China Mobile has completed device and infrastructure interoperability testing with Huawei and Intel ahead of the operator's plans to rollout standards-based 5G in China.
China Mobile Communications Corp. has said that it uses the most recent 3rd Generation Partnership Project (3GPP) 5G standalone (5G SA) standard on the mainland by 2020. The standalone spec doesn't require 4G LTE as a control plane to start and end 5G data sessions, unlike the earlier non-standalone spec. China Mobile has also promised to deploy 10,000 5G base stations by 2020. (See China Mobile to Deploy 10,000 5G Basestations by 2020 and China Mobile Confirms Aggressive 5G Standalone Plan.)

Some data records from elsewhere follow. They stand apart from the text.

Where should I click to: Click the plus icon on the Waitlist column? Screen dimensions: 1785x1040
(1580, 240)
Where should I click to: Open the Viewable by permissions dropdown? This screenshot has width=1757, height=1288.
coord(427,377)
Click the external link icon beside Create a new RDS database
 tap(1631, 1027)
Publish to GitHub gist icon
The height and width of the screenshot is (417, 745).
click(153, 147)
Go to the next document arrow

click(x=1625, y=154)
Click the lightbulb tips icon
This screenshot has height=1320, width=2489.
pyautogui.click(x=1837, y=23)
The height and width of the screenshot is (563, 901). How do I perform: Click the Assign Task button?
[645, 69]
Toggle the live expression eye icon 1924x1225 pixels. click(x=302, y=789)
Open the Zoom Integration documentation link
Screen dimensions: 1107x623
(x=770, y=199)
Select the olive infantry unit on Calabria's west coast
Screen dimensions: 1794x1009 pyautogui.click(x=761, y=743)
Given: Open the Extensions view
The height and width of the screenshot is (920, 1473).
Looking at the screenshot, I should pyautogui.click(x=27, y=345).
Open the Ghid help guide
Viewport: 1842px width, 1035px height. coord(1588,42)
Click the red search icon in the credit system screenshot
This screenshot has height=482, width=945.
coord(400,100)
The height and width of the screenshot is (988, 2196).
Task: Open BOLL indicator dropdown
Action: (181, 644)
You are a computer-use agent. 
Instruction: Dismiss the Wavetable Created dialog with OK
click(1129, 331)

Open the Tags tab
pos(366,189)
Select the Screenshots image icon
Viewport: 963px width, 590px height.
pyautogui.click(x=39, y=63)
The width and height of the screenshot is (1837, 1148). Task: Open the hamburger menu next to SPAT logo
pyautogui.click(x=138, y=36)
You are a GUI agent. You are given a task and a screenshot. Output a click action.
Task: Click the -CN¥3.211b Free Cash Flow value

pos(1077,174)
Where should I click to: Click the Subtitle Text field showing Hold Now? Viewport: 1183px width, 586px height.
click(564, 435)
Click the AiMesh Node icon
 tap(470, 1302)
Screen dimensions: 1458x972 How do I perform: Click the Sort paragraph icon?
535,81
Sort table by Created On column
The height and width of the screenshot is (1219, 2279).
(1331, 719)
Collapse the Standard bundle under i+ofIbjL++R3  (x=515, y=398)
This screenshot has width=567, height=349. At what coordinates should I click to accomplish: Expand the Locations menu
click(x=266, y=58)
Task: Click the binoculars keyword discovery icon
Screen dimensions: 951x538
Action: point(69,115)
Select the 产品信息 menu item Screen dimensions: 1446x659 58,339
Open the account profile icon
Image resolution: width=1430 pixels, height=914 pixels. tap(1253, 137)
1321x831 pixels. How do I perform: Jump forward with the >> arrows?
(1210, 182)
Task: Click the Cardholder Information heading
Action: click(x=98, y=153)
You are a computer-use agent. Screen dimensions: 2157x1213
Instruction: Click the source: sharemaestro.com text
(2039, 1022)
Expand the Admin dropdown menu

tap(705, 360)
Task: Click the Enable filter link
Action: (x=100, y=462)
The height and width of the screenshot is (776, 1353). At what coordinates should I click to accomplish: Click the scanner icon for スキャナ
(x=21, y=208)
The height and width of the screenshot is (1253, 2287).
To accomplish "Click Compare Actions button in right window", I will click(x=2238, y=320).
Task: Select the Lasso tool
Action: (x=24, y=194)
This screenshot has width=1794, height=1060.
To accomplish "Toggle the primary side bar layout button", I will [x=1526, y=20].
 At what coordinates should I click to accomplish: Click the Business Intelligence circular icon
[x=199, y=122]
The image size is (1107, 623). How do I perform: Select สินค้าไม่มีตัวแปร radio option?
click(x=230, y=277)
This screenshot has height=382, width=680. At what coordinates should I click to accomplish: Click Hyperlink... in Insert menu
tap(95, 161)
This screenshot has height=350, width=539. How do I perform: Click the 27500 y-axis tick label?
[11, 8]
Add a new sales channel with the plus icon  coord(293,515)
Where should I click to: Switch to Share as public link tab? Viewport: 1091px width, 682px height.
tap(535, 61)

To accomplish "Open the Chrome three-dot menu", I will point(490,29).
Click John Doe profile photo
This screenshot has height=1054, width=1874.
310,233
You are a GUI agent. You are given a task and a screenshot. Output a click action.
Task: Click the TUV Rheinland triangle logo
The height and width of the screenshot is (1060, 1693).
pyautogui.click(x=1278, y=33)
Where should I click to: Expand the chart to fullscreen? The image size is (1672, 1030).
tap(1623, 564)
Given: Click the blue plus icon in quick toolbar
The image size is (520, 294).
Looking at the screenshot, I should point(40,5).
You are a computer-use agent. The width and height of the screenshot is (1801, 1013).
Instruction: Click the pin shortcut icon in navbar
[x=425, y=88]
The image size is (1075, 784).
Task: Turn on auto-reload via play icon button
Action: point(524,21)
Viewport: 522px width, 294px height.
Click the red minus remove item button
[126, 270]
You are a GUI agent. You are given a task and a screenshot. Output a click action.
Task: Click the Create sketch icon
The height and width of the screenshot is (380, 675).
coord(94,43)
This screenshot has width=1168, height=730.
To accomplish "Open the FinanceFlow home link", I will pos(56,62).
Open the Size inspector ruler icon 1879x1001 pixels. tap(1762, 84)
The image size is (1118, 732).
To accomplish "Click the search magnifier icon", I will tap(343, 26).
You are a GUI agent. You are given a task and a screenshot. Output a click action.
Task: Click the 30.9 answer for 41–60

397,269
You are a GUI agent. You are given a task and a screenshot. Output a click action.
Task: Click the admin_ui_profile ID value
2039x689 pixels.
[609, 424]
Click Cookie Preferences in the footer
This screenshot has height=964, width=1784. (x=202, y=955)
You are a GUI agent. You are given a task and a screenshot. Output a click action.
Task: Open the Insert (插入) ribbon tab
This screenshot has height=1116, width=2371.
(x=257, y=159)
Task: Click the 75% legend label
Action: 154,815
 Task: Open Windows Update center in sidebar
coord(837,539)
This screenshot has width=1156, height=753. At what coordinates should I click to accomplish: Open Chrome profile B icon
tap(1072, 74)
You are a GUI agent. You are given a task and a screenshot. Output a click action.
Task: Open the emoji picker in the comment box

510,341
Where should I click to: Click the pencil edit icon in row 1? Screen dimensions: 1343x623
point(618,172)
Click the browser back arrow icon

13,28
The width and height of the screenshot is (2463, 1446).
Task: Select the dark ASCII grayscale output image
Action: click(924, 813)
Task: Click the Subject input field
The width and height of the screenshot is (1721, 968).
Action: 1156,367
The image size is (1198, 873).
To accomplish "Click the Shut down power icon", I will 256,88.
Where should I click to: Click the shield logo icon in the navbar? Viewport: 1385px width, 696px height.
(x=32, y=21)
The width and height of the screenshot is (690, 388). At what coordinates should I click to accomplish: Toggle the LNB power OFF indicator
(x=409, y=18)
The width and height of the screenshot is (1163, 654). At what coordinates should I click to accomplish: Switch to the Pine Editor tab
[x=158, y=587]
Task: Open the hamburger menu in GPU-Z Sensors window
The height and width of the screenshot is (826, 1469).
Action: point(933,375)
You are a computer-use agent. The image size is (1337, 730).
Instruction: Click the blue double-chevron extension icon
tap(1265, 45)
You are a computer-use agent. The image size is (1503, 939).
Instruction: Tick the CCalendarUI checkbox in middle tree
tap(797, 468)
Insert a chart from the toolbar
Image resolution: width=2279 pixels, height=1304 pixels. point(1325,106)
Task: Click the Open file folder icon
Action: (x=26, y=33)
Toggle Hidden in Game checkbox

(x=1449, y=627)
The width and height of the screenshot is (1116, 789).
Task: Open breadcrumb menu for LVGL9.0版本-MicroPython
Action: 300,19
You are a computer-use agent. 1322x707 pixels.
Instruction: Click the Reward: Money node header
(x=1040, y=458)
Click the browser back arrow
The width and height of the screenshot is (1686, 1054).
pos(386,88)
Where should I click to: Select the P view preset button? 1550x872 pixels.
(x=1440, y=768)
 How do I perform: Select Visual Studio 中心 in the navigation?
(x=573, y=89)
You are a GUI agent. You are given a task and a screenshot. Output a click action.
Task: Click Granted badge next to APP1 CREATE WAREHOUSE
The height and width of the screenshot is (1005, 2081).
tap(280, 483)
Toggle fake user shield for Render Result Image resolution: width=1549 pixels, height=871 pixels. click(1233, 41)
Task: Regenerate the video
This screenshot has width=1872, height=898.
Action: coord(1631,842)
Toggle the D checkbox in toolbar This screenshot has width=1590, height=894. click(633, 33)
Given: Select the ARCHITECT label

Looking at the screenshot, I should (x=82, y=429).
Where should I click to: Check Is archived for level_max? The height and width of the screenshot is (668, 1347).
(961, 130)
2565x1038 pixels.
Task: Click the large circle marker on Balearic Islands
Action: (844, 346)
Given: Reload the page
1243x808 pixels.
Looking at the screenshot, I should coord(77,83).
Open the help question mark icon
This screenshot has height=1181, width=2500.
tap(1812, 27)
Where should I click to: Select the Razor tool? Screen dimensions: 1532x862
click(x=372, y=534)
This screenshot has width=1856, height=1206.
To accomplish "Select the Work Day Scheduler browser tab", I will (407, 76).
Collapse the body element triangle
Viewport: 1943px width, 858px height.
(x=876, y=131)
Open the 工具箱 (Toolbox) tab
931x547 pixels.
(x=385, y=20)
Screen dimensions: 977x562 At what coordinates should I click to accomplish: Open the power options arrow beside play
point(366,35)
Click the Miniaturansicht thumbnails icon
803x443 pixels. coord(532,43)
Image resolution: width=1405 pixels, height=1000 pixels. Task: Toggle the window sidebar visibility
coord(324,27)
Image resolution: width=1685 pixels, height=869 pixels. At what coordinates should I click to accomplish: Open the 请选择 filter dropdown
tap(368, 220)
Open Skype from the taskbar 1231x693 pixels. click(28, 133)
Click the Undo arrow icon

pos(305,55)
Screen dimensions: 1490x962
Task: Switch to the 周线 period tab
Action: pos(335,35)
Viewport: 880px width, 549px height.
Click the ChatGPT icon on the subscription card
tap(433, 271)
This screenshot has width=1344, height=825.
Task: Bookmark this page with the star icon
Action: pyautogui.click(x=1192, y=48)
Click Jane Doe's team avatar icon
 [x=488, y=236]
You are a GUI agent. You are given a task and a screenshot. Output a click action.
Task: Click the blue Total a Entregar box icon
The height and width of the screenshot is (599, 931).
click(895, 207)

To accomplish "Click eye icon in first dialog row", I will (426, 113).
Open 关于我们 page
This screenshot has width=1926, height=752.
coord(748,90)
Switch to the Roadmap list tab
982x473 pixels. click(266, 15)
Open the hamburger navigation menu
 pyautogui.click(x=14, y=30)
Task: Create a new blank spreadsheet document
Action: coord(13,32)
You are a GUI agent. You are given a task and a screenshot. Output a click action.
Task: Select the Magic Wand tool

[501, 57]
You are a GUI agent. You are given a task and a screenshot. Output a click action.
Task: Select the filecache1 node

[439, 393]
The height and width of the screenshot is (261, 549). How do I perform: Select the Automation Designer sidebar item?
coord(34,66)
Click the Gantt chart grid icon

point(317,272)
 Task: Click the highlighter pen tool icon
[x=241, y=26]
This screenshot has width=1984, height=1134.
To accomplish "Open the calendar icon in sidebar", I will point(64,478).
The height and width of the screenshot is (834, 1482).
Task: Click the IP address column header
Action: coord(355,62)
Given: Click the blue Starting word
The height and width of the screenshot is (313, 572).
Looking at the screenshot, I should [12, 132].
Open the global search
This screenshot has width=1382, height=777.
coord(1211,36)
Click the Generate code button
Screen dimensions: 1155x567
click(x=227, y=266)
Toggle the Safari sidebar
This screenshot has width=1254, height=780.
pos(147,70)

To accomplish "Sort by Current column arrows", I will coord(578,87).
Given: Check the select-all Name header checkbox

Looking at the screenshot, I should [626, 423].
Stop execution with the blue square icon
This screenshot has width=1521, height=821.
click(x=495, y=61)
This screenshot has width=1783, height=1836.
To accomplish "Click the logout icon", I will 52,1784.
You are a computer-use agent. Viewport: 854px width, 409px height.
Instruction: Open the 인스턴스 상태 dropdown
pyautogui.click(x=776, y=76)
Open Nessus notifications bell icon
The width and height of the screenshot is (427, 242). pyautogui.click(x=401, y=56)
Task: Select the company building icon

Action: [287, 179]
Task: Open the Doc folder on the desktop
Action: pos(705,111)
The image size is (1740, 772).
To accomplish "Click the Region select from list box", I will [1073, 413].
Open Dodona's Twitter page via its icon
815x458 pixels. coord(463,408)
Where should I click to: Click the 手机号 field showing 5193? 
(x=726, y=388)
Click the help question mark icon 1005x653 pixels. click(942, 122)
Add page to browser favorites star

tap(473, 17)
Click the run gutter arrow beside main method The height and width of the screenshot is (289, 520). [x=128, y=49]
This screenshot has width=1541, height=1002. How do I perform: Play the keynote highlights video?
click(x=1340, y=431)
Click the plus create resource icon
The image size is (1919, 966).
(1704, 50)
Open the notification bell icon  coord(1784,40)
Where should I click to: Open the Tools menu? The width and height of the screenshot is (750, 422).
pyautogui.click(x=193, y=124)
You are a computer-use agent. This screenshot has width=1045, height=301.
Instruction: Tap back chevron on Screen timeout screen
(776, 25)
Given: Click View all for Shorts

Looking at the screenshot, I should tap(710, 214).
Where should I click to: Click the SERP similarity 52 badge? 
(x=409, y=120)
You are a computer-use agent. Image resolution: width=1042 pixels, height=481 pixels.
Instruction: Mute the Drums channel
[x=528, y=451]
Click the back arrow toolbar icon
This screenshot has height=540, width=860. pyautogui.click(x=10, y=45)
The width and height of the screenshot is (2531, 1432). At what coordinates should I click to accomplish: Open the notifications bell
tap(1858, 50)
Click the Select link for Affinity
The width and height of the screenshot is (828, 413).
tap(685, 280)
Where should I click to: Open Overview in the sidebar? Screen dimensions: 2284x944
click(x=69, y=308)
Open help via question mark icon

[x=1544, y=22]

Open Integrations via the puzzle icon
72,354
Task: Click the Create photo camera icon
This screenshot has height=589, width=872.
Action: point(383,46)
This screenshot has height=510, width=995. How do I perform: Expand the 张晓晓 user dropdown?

The operators and the vendors undertook the 3GPP 5G New Radio interoperability testing on the C-Band, which some observers are hoping will become a global mid-frequency 5G standard and is already such in China and Europe in the 3.5GHz tranche of the spectrum. The C-band encompasses 3.3GHz to 4.2GHz and 4.4GHz to 5GHz. (See South Korea's 5G Auction Raises $3.3B and FCC Mulls Opening Up 4.9GHz for 5G, Robots & Drones.)
Huawei Technologies Co. Ltd. provided multi-antenna (64 transmitters and 64 receivers) networking equipment for the test. Intel Corp. (Nasdaq: INTC) had some 2 transmitter/2 receiver user test devices on hand.